Comedian Julia Morris also gives the night a genuinely funny moment when she announces the winner of the most popular entertainment program before she had read the list of nominees, looking genuinely mortified upon realising her gaffe.

There are calls on social media for her to host next year.

The winner of both most popular new talent and most outstanding newcomer, Miranda Tapsell, seems to have put a lot of thought into her acceptance speech and gives the evening one of its few meaningful moments.

“Put more beautiful people of colour on TV,” she says. “Connect viewers in ways that transcend race and unite us. That’s the real team Australia.”

She gets a standing ovation.

I keep getting distracted, though, by two men, journalists, sitting next to me, who have been fighting all night. “Why are you so tired?” “Don’t you know how to edit?” “Do you know how rude you are when you speak to me like that?”

As the evening draws to a close, Gold Logie winner Carrie Bickmore, of The Project, uses her acceptance speech to raise awareness of brain cancer. Speaking of her husband who died of the illness, she places a beanie on her head in his honour as she highlights a lack of funding for research into the disease.

“I want to get the nation talking about brain cancer.

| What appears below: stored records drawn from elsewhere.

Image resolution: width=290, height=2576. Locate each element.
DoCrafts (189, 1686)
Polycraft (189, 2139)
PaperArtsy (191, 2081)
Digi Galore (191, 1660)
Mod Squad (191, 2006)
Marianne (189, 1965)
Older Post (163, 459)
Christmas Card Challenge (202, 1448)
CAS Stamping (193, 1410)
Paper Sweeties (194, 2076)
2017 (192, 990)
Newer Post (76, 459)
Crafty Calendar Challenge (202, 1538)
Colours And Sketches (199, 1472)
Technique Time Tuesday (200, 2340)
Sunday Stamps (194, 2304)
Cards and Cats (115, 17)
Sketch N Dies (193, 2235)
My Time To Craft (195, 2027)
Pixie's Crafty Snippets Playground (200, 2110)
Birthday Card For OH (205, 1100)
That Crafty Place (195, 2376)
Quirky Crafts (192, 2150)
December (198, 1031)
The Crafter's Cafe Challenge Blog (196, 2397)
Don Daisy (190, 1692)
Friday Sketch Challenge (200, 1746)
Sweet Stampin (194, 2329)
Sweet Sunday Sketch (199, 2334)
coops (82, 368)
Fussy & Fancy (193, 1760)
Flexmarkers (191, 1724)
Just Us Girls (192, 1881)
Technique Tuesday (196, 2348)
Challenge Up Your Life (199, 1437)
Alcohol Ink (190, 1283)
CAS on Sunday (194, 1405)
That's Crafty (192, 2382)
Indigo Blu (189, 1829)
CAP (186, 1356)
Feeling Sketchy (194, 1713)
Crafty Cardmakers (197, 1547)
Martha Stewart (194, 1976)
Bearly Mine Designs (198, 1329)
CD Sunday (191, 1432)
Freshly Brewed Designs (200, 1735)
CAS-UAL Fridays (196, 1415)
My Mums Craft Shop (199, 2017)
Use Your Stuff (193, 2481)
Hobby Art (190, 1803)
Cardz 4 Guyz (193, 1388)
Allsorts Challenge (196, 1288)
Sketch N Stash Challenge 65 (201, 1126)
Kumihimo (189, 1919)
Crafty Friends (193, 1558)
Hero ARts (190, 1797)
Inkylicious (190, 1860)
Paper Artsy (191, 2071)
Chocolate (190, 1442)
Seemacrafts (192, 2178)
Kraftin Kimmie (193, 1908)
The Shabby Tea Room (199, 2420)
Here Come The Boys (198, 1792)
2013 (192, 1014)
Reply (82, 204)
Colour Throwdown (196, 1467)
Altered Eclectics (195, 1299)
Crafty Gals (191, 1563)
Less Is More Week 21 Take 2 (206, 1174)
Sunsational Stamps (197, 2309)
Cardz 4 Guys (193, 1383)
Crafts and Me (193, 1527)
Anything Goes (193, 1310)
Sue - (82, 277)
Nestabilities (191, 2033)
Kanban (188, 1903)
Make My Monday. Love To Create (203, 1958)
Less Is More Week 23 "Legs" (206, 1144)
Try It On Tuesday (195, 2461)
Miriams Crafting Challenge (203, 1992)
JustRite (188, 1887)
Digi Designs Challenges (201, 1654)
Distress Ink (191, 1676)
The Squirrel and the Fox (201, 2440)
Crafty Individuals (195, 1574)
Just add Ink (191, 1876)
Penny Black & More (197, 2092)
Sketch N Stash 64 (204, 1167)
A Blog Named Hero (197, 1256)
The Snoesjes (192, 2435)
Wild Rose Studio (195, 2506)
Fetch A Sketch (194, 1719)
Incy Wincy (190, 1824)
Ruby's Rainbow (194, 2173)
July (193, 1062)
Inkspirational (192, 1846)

It receives next to no funding, which is ludicrous because without funding more people are going to die,” Bickmore says.

Eight out of 10 people diagnosed with brain cancer would die from it, she says.

It’s easy to see why moments like Bickmore’s and Tapsell’s receive such praise. They’re rare on a night so chaotic, and where media time with the celebrities is so short and the glitz and glamour of the night is so in-your-face.

But I also get the sense that many of the women, in particular, are aware of the lack of diversity in television and the need to encourage and promote women beyond “best newcomer”’ status and into the “hall of fame”. They’re willing to use their celebrity to point out the inequality they’ve had to fight through to succeed.

These are the stories that make the night worth celebrating.